** Supplied entries follows **
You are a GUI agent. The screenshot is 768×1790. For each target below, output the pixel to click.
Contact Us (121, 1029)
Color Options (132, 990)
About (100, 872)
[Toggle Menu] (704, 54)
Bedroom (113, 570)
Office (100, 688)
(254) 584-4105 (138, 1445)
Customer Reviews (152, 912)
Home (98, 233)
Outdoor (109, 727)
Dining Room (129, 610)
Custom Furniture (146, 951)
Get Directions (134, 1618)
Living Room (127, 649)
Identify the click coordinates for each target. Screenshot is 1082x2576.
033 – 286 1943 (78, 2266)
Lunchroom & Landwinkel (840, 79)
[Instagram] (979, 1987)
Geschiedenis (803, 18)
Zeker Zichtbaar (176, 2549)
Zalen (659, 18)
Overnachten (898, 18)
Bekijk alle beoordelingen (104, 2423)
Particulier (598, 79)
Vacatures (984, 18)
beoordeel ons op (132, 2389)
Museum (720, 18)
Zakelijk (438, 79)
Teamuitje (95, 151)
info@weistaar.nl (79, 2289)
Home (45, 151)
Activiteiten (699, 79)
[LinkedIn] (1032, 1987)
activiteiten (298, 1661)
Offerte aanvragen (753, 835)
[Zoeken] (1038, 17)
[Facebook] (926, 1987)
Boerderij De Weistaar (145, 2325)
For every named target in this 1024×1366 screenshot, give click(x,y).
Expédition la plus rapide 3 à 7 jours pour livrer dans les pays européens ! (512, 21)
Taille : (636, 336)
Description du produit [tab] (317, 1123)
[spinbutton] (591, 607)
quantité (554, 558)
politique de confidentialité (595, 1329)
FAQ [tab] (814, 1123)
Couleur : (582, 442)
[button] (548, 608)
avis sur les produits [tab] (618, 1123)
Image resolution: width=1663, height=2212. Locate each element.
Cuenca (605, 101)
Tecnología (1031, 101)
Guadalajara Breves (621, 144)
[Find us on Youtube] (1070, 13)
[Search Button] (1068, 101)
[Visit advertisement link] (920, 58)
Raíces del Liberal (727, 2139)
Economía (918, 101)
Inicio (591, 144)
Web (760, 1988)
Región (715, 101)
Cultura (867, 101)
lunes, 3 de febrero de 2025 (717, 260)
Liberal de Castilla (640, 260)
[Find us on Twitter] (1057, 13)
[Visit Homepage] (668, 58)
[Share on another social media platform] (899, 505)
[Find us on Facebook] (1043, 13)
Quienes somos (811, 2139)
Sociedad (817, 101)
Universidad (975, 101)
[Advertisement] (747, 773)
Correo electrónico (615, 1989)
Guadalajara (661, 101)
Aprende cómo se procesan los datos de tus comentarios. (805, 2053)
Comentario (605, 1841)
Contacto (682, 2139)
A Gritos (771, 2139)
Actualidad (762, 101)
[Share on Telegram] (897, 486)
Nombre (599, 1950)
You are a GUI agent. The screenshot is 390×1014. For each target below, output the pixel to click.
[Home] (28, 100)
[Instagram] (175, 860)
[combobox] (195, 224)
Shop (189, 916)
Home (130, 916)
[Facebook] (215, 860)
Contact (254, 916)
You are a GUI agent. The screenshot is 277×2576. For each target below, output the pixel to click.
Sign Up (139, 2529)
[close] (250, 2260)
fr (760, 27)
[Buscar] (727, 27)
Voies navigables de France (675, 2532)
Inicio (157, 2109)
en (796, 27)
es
** End of Supplied entries **
Task description >>
Scan the material above for the string "Facebook". Copy each line that holds it.

Answer box >>
[Facebook] (926, 1987)
[Find us on Facebook] (1043, 13)
[Facebook] (215, 860)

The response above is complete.